手法的にもシンプルなカード当てですが、ステージに上がってもらった観客と他の観客に違う印象を与えることができます。
かといって誰かが全く不思議に見えないようになってるわけでもなく、お互いにとってちゃんと盛り上がるようなセリフ回しが良いです。要はサカートリックなのですが、失敗したと見せかけて実はーという予定調和感を出すことなく意外性だけを強調できる作りになってます。
やることはとても単純で、そこそこの人数いるシチュエーションで場を持たせられるものなので覚えておきたい一作。

The Fool’s Metamorphosis

Vanni Bossi作のトランスポジション現象。
ワイングラスの中と底で見せるあれで、現象の示し方がドラマチックでおしゃれ。
前段にコールカードがトップに上がってくる現象があり、ワイングラスに何かあるのではないかという気がしてくる感じが良いです。
カードの選ばせ方が面白く、観客がカードを言ってから何もしてないのにトップに上がってきたように見せる方法が忘れてはいけないのでコーナーじっくり解説されてます。こういうのもステージでの観客とのコミュニケーションならではという感じでおもろいっすね。

Vice Versa

2人の観客にカードを覚えてもらい当てる。2枚は当たるもどっちがどっちのカードを選んだかは外してしまい、それが観客の手の中で入れ替わるという手品。
あんまりステージ向きということもなく、そんなに変わったこともしませんが、なんとなくステージ上の二人の観客が持ってるカードが入れ替わると派手なことが起こったように見える感じでしょうか。
別のカードを渡す時にセリフで説得力を持たせるあたりが渋いです。
マルローとかの地味テクニックを知れるのはジョビー本の魅力。

A Comedy of Errors

観客が選んだカードと同じ数字のカードを取り出していくと言い、3枚のQを取り出す。観客が選んだカードを見るとAで、Qだと思ってたカードを見ると4に変わっていて、Aも4に変わってる。Qはバラバラのポケットから1枚ずつ現れるというちょっと捻りが強い手順です。
現象だけ見るとあっちゃこっちゃ行ってややこしく感じますが、変わってることが明らかだしコミカルな調子でうまく乗せると楽しそう。
グラスとお札を使った見せ方が面白く、ポケットから出てくるところも良い感じにバランスを取っていて、ステージでやるならこういうのやりたいなーというのを比較的低負担でできるようになってます。

Prediction at Risk

まず観客に4枚の封筒の中から1枚選んでもらう。赤青2つのデックを使い、演者が選ぶカードと観客が選ぶカードが一致する。封筒を開けるとそのカードが予言されていて、他の封筒を見るとお金が入ってる。

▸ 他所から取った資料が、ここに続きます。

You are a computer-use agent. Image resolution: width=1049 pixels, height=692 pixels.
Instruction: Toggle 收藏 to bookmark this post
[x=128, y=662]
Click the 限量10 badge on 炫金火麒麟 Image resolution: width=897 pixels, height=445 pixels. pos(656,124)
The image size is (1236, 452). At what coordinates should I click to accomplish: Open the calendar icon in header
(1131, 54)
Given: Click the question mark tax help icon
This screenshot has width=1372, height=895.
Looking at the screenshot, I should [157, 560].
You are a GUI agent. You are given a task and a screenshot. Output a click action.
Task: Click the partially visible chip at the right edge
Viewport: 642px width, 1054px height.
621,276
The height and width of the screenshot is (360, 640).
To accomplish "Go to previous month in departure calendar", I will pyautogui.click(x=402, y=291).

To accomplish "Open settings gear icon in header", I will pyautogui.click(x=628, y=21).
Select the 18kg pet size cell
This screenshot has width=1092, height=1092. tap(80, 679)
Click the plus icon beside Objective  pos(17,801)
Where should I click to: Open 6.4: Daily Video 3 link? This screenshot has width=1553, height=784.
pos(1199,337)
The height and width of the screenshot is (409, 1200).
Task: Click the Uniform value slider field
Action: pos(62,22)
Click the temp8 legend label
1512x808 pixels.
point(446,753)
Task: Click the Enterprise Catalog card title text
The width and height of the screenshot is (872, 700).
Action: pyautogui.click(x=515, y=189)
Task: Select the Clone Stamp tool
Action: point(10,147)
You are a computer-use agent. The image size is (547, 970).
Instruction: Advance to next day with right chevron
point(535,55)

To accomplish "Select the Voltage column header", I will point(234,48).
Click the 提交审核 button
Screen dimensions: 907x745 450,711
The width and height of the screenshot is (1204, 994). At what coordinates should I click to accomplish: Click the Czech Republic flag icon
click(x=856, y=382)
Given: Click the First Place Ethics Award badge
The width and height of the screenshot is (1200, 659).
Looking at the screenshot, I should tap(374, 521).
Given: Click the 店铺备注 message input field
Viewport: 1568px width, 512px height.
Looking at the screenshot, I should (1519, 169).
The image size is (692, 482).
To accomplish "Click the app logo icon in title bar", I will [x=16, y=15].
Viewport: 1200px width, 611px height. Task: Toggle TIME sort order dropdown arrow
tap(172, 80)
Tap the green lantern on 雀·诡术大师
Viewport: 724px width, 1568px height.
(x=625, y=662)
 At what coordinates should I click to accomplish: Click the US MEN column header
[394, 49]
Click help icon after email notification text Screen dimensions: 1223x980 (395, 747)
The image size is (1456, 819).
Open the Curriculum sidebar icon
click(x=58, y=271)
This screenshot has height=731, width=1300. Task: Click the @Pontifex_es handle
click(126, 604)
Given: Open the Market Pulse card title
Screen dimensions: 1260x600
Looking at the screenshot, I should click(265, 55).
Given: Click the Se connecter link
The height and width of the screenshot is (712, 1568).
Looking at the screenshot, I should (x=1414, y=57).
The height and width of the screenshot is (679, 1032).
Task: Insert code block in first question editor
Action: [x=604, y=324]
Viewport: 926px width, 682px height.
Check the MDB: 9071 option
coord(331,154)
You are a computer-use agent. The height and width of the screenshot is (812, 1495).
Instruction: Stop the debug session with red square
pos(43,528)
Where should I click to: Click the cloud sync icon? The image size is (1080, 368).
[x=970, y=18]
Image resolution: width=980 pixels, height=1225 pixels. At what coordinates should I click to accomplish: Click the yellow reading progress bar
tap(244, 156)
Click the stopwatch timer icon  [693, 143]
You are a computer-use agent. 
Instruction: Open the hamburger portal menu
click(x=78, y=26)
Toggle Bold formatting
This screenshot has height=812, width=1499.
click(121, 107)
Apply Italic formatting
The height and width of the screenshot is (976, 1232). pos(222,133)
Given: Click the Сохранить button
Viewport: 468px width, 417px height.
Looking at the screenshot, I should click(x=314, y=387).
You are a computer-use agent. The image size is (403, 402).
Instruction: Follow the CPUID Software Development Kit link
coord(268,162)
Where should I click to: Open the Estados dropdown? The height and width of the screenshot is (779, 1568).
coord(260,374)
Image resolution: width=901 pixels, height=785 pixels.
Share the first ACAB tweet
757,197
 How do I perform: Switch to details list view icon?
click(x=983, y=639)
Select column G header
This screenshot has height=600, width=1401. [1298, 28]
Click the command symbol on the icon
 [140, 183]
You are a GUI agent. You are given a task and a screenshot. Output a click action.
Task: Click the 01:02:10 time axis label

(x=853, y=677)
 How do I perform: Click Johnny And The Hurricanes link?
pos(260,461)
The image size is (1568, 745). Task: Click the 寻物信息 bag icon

カードの一致のハンドリングとても良いですね。一般的なDo as I Doよりすっきりしています。ゴミ処理が綺麗。
まあなんでいちいち交換するのかとかいう話はありますし、テーブルにスプレッドして見せるのであまり大人数向けではないのですが、絵面のパワーでなんか凄いことが起きた感が残る素敵手順ではないでしょうか。
封筒の予言のはやりすぎっちゃやりすぎですけど、他の封筒からお金が出てくるという複雑な気持ちになる余韻が結構好き。

The Three Roses

青いデックの中に1枚だけ赤いカードを入れておき、観客にカードを1枚決めてもらい、そのカードの裏を見ると赤いカードでした。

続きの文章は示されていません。